THE 90s

 Thami Mnyele Foundation promotes the exchange of art and culture between Africa and the Netherlands.

the Foundation engages African artists of all disciplines of contemporary visual art (painting, drawing, photography, sculpture, video, film, audio and multi media) to work for three months in the Thami Mnyele Foundation studio, located in an old school building in the centre of Amsterdam.

The Foundation is named in commemoration of the South African artist and freedom fighter Thami Mnyele, who inspired Dutch artists to set up an artists-in-residence program.

 

 

MUSTAFA MALUKA

"I am my main subject. I change so much so fast. I can’t stay on one angle all the time.
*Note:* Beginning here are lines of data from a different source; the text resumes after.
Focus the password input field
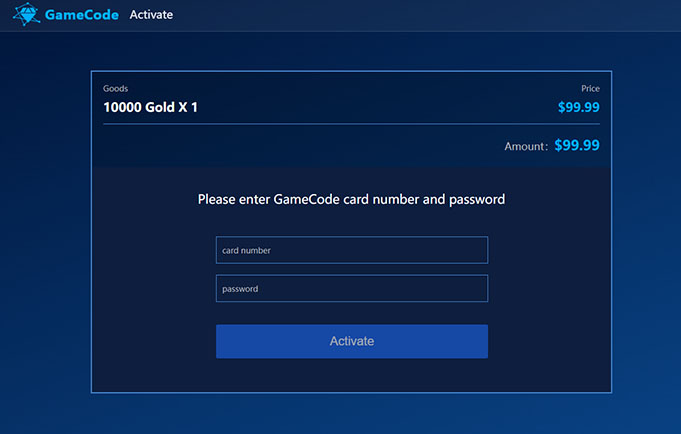 tap(352, 288)
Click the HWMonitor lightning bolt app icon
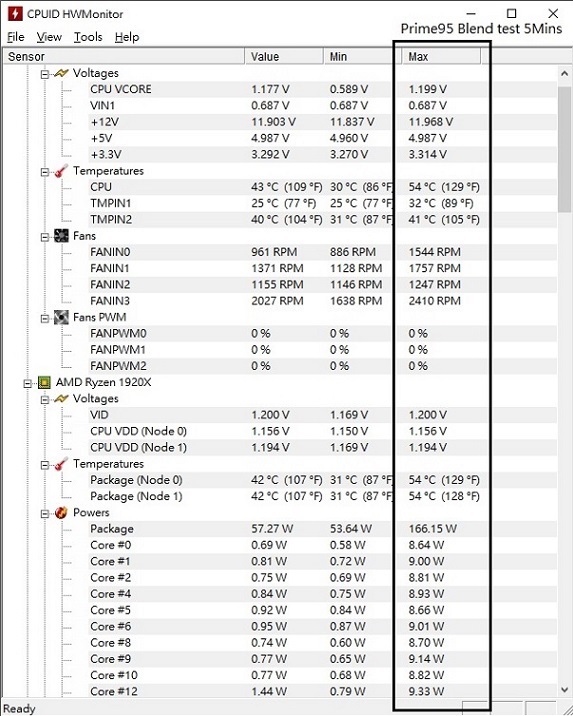The height and width of the screenshot is (716, 573). coord(15,14)
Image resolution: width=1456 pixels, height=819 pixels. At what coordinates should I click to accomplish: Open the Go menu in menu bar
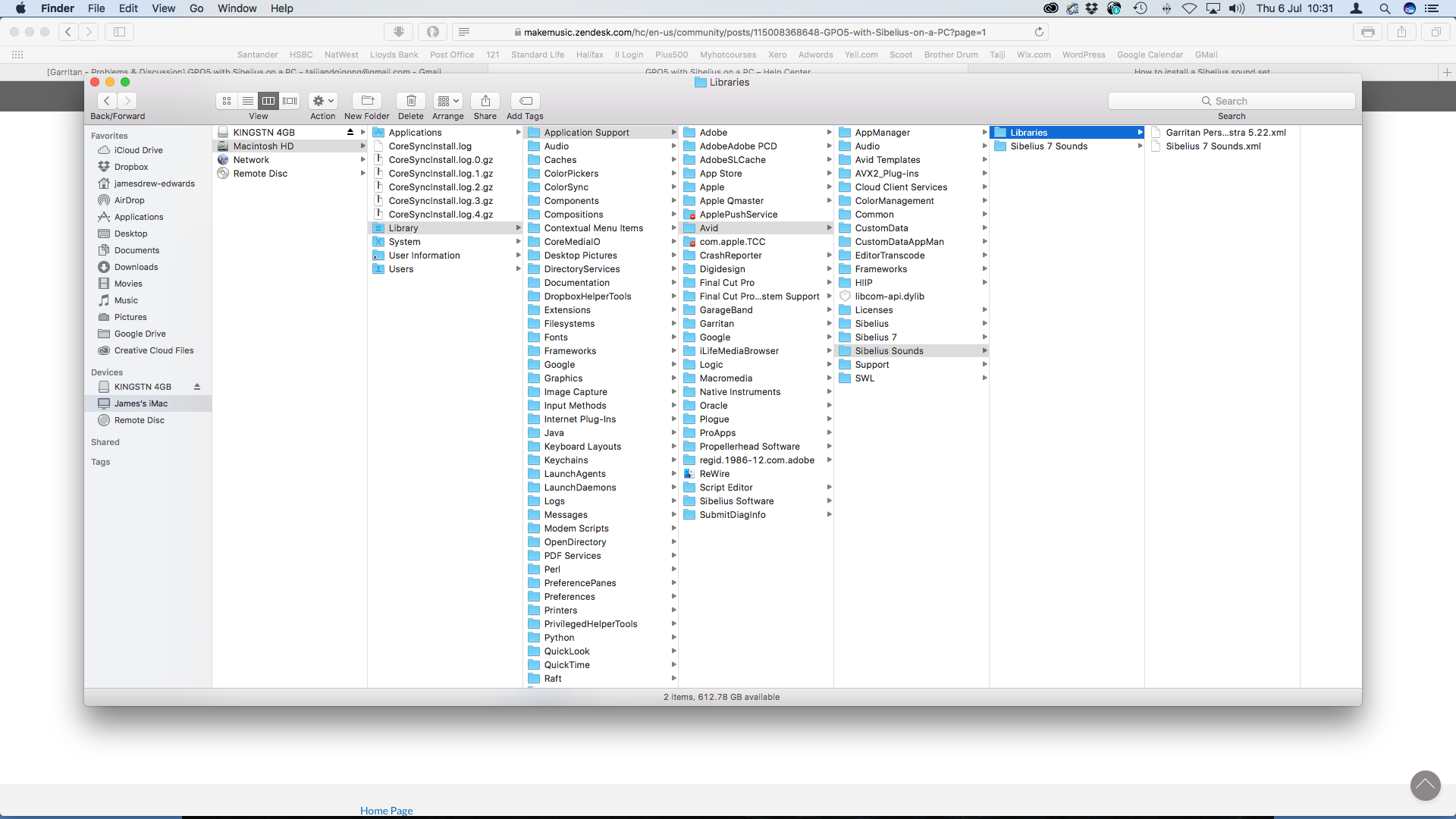[196, 8]
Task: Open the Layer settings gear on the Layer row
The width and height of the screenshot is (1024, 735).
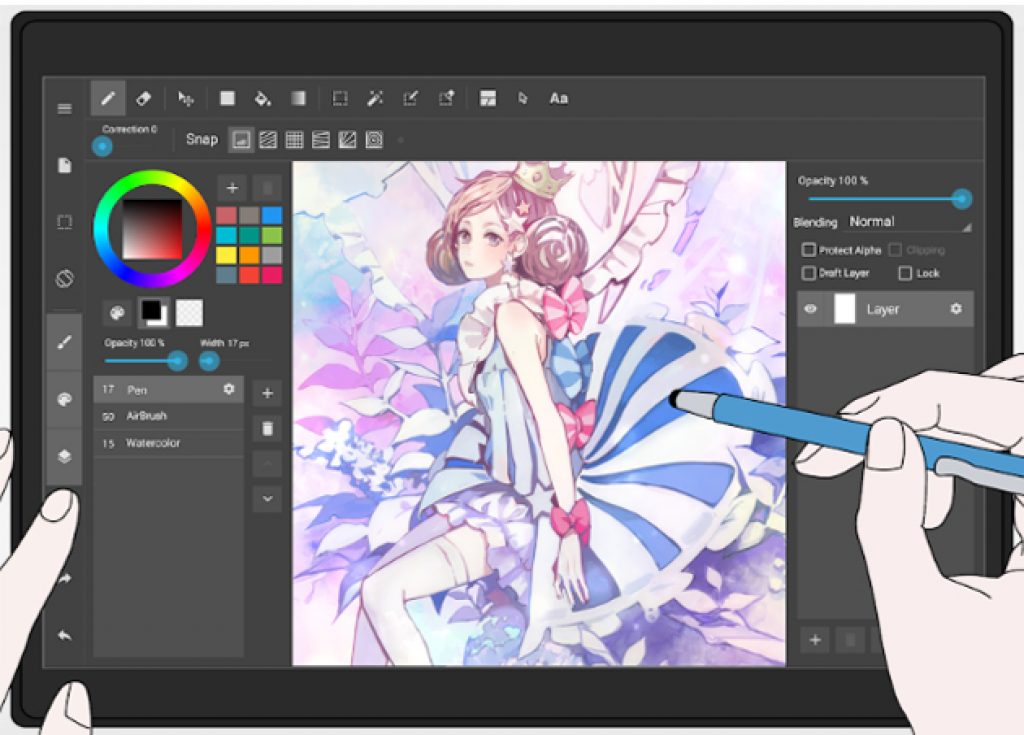Action: (x=957, y=309)
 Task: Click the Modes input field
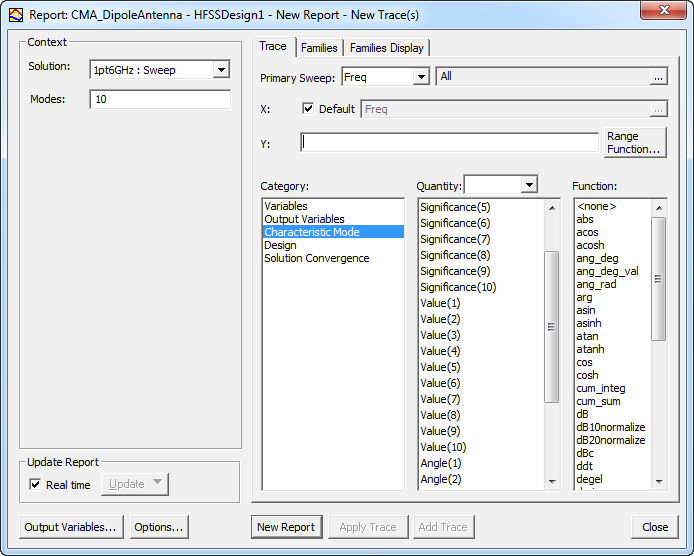coord(160,100)
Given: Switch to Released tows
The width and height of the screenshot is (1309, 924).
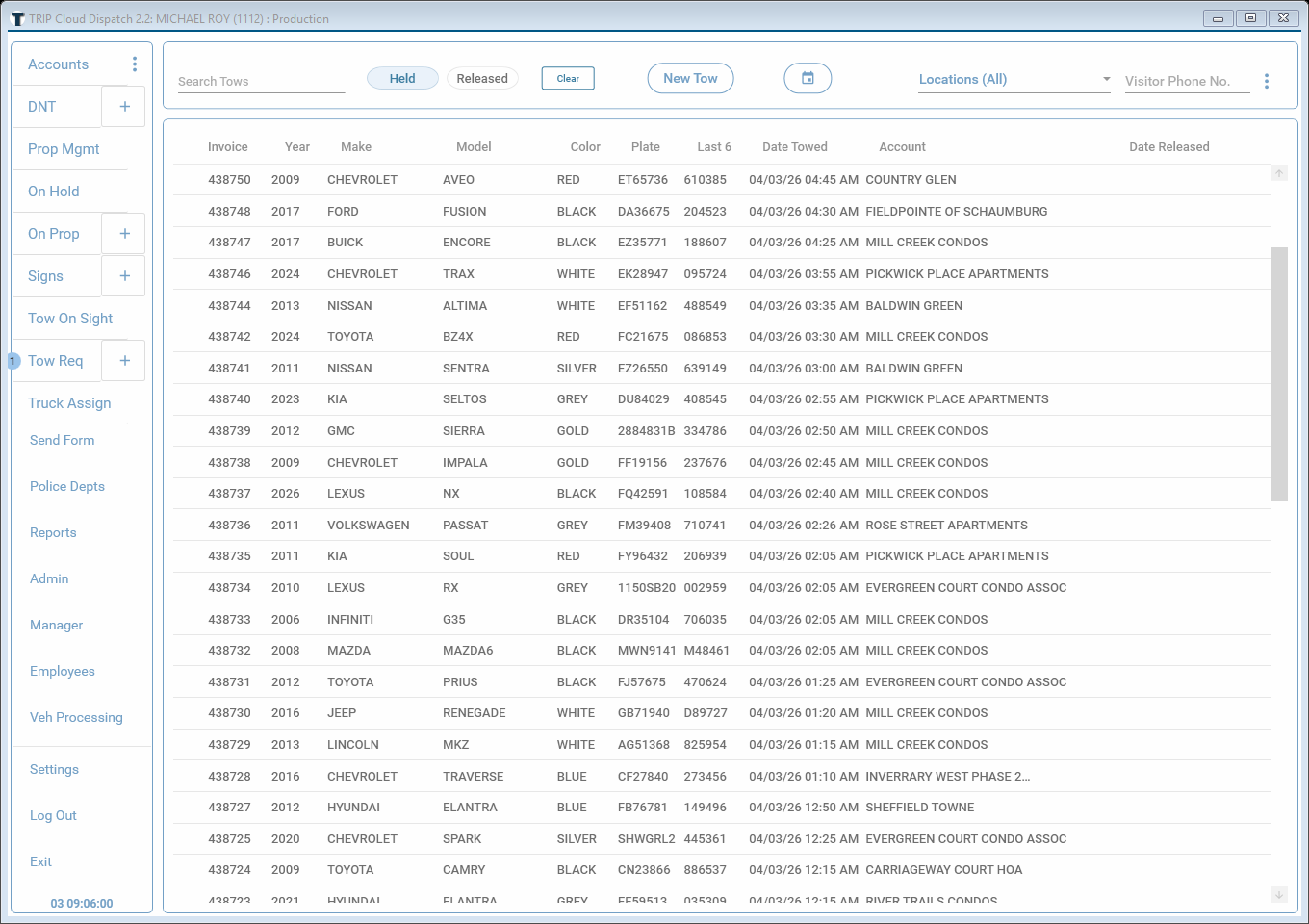Looking at the screenshot, I should 482,78.
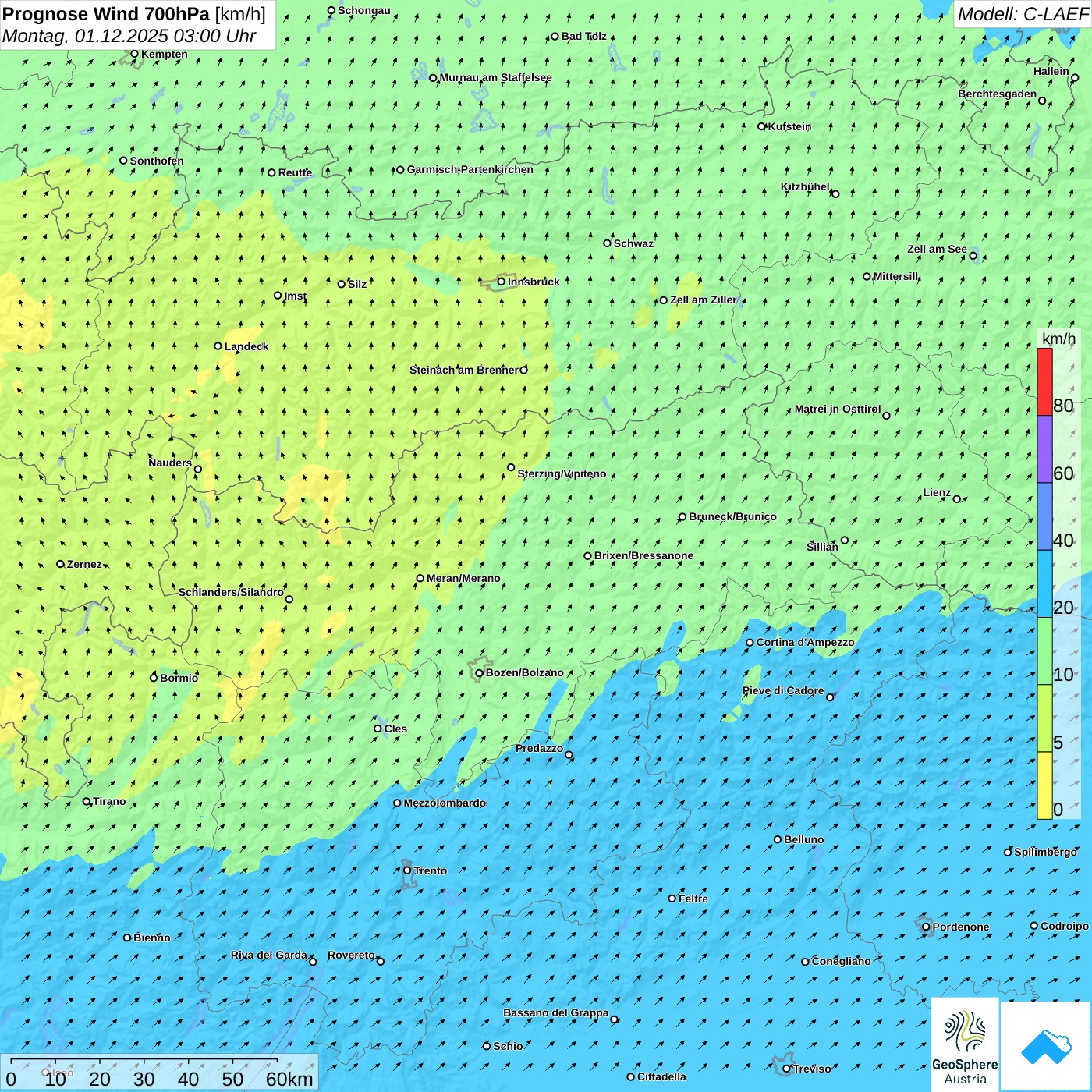The height and width of the screenshot is (1092, 1092).
Task: Select the Landeck location marker
Action: [218, 346]
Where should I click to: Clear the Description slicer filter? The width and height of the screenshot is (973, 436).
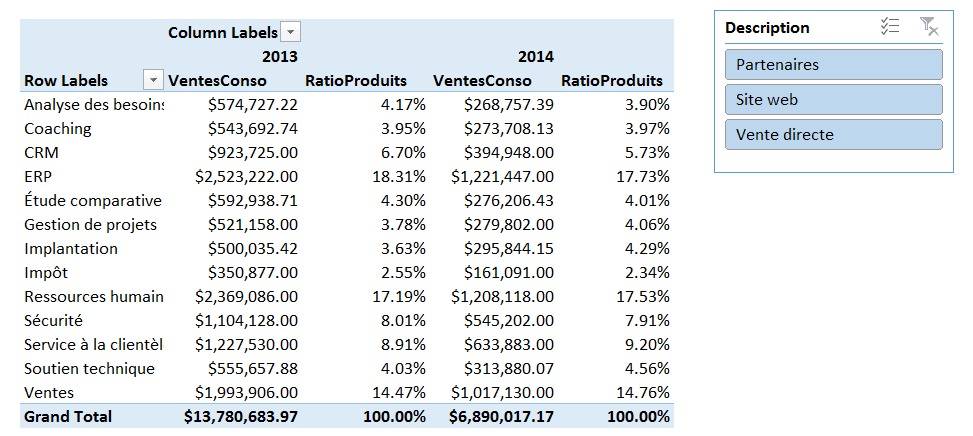point(928,28)
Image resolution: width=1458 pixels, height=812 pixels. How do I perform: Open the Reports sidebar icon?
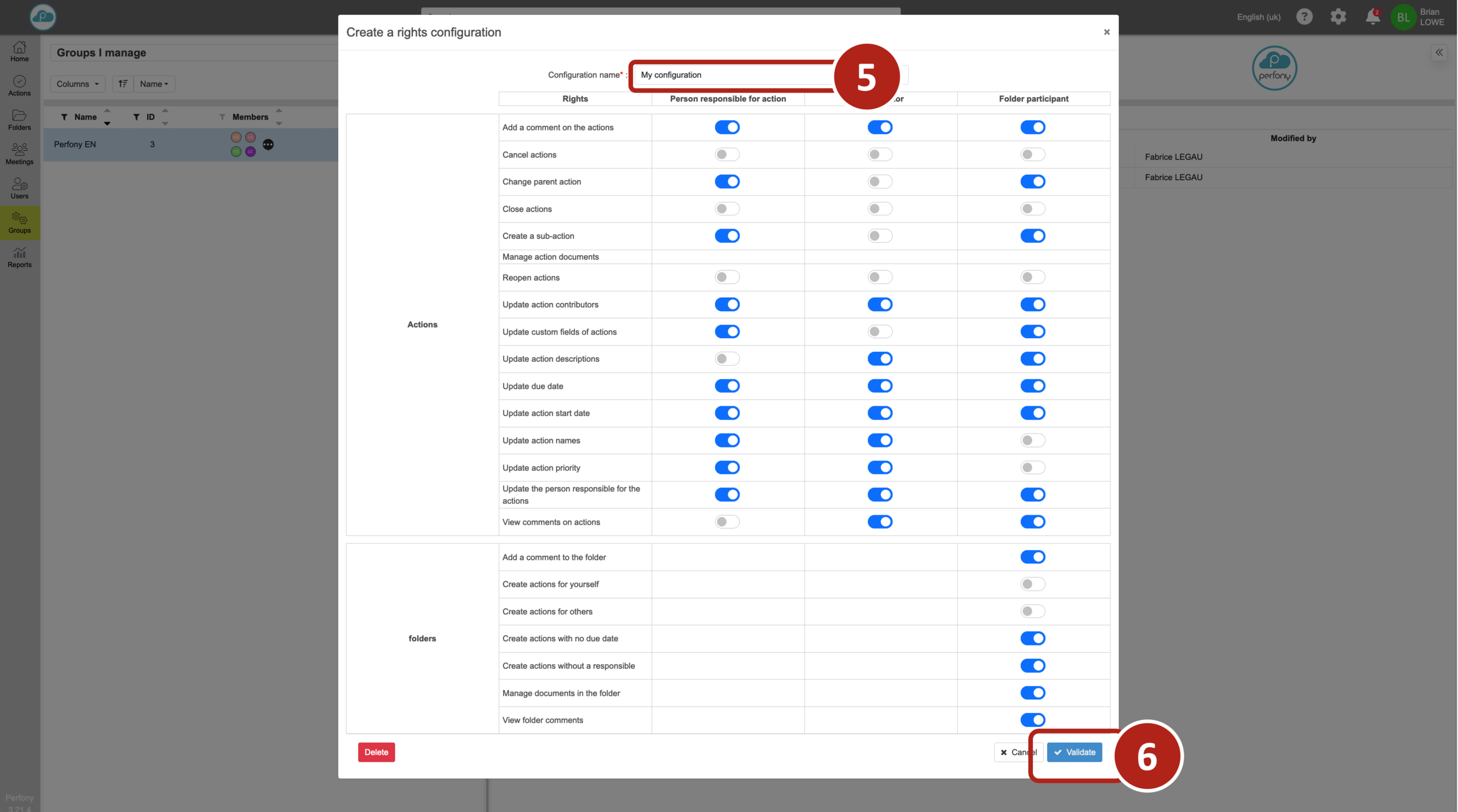19,257
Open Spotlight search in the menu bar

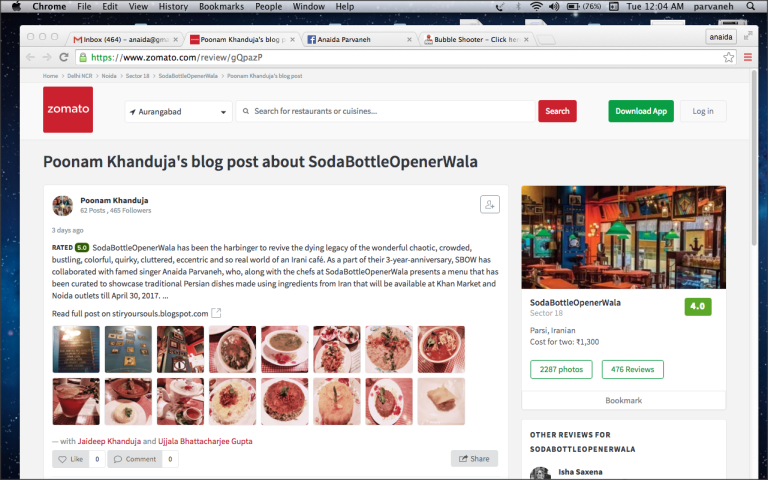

My perspectives change the more I learn, read, come in touch with people."

"I make paintings mostly, but sometimes I write about my painting process. Sometimes I DJ on my own radio show, promote gigs, or release records on my record label."

Mustafa Maluka (1976) took up residency at the Thami Mnyele Foundation in 1998.
His current body of work deals with his attempt to develop a theory towards a definition of the aesthetics of trauma. Maluka had started working with the subject of trauma very early in his work. One of his strongest early portrait paintings was of a man in a Nazi war camp.
His current technique, while relying more on colour than painting skill, has evolved to a point where having his computer crash a few times during the making of a work can sometimes be the best thing for a piece. Aesthetically, he has incorporated the anomalistic interference caused by pushing his machine to the max, thereby driving his processor to the limit.

 

ANDRIES BOTHA

        

Andries Botha’s (1952) career as a sculpture has been marked by his truly innovative use of traditional African materials and methods to make large-scale pieces which are at once very bewildering, yet strike a deep cultural chord.

He uses a great variety of materials: works are created from thatching, wattle and wax. This variety is its specific characteristics - referencing inherited practices and locally symbolic materials, such as tyres and telephone wire, the works mesh Western and African culture.


‘I have always tried to use my work as a sort of visual testimony to the violation of the state. One of the functions of the intellectual is to create within their work a sort of archive of memory where the social discourses or the nation is plotted."